- **WORK ORDER**
Copy out exactly the lines from the one containing "The image size is (1024, 746)." to the last line of the records below, both included, and leave out any pictures.
--- DATA TO USE Enclosed Below ---
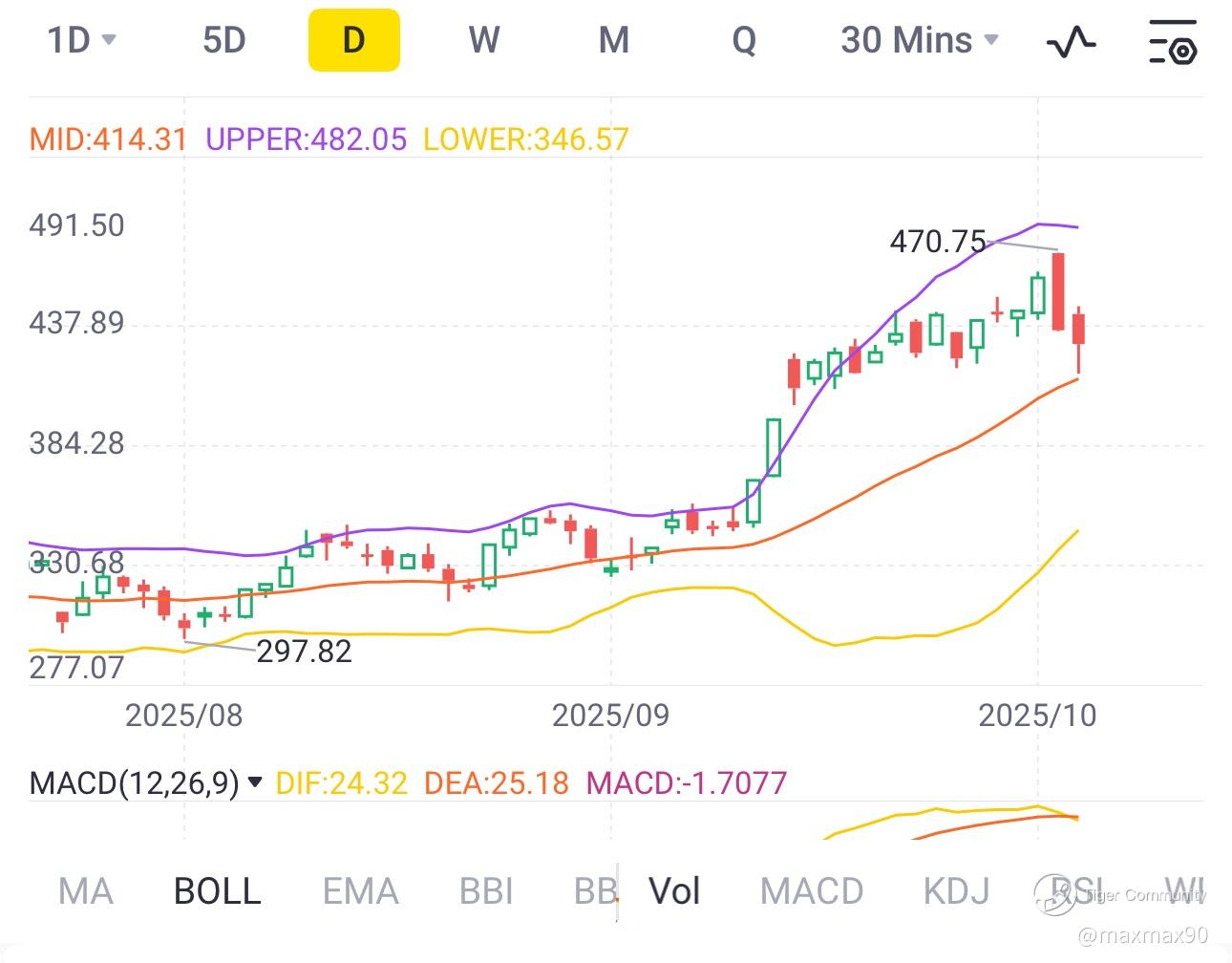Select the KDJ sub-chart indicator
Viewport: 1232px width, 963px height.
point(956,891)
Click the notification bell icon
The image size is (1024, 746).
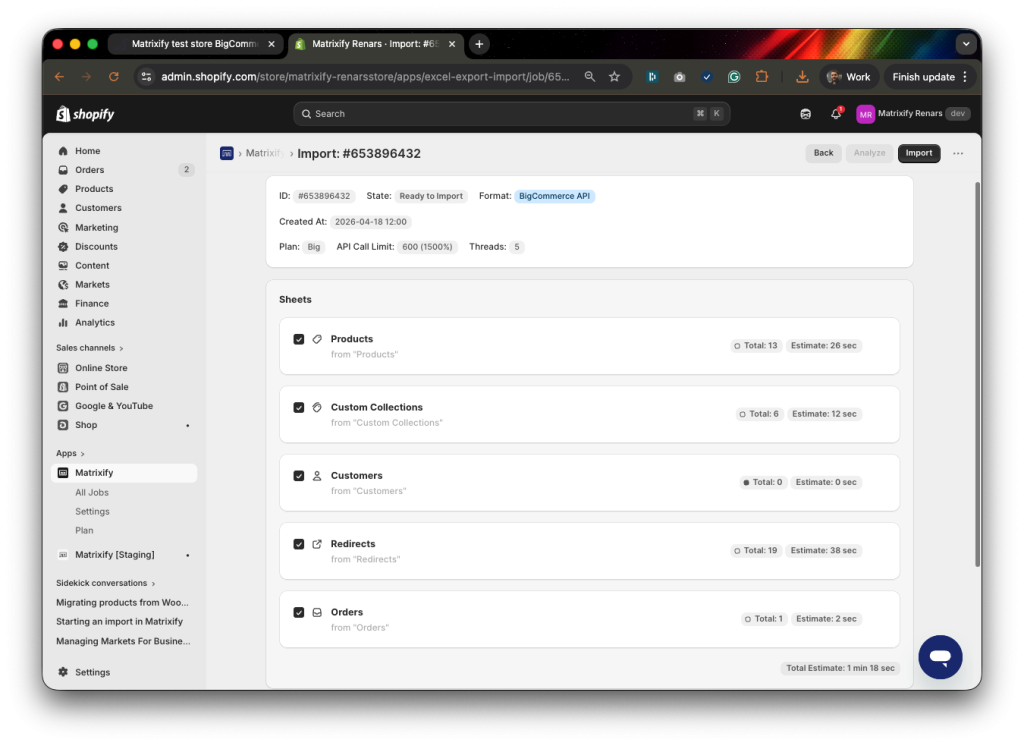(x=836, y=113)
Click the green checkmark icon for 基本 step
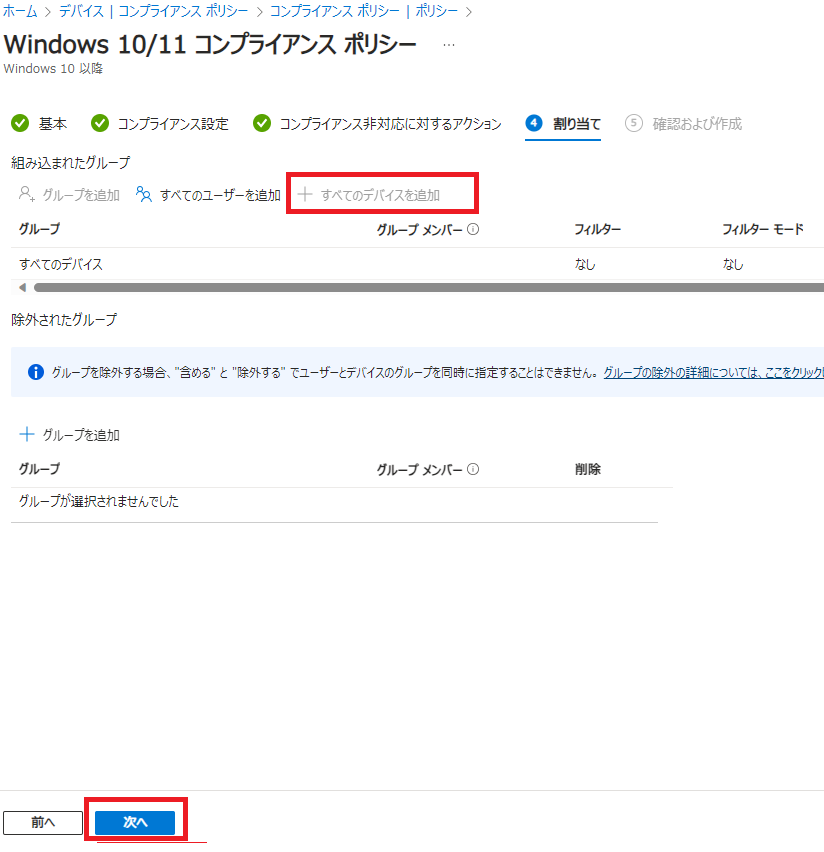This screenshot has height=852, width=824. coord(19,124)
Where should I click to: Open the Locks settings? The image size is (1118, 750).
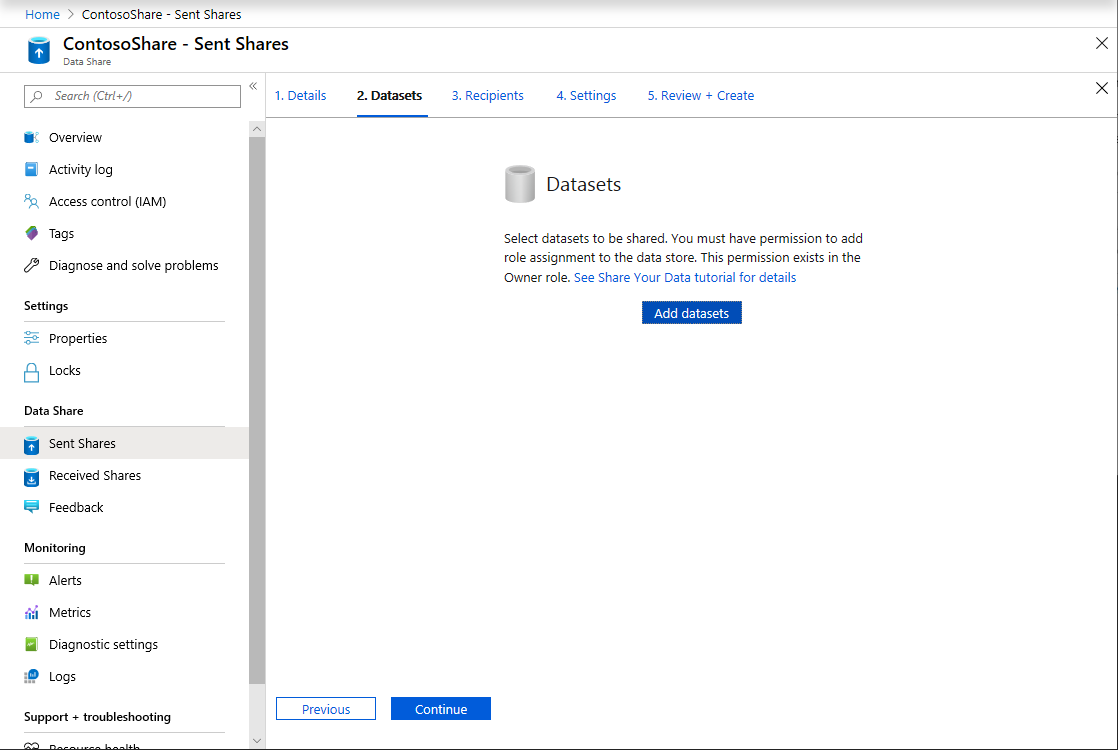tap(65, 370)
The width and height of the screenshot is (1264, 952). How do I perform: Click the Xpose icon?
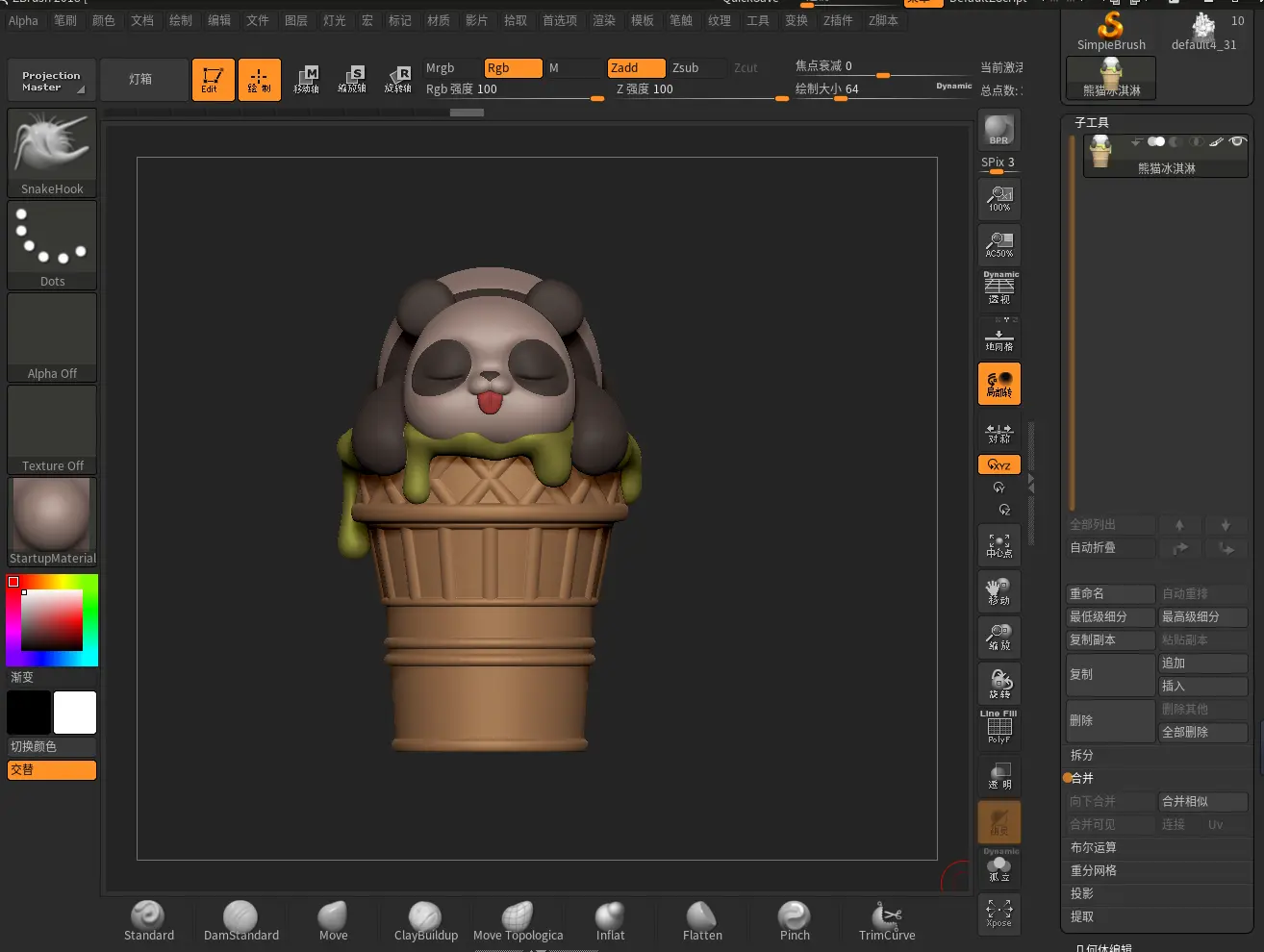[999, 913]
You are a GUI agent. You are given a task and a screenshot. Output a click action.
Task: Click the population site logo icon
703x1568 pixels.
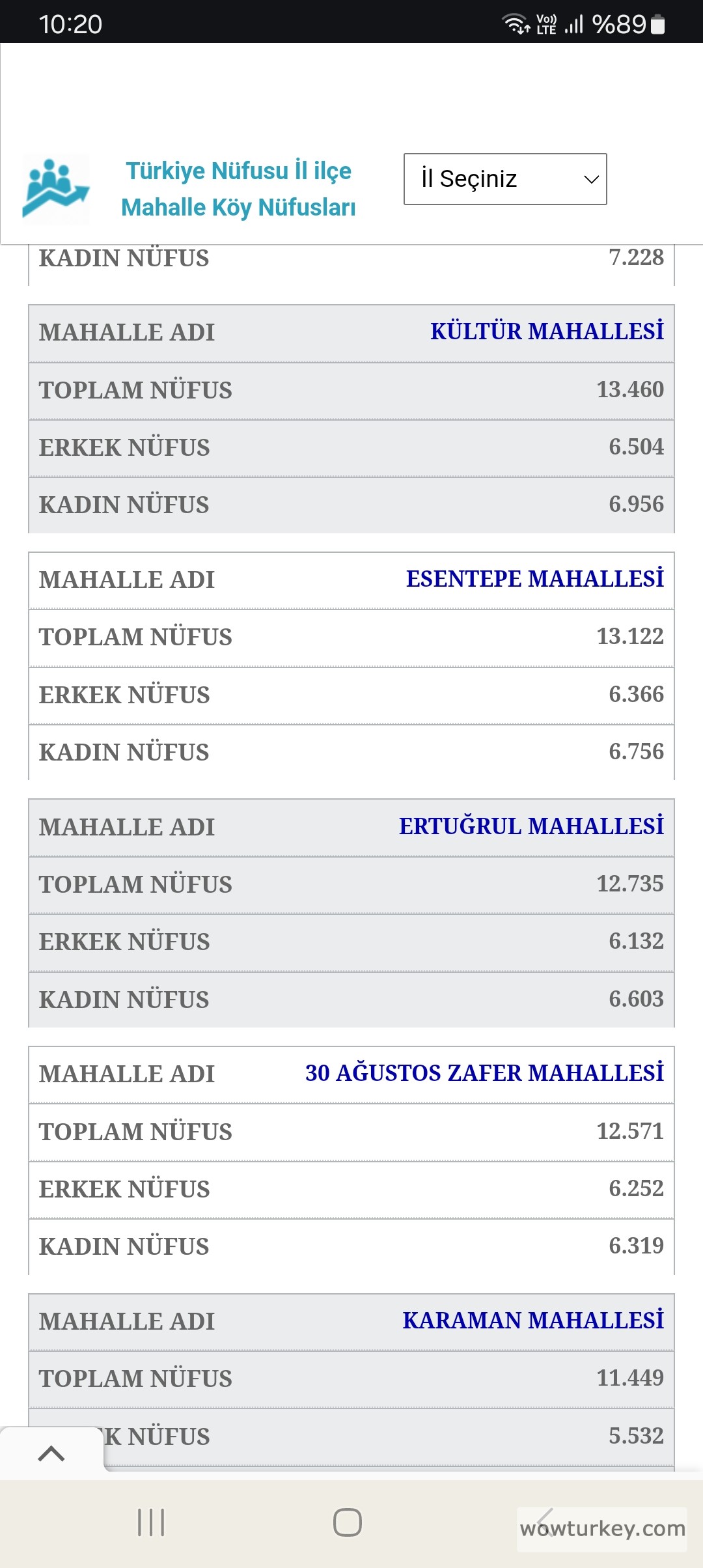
--- End of Enclosed DATA TO USE ---
- **SOLUTION FOR THIS PROBLEM**
The image size is (1024, 746).
(x=836, y=113)
Click the green checkmark icon for 基本 step
This screenshot has height=852, width=824. coord(19,124)
Where should I click to: Open the Locks settings? The image size is (1118, 750).
tap(65, 370)
The width and height of the screenshot is (1264, 952). How do I perform: Click the Xpose icon?
[999, 913]
You are a GUI agent. You are given a task and a screenshot. Output a click action.
Task: Click the population site logo icon
703x1568 pixels.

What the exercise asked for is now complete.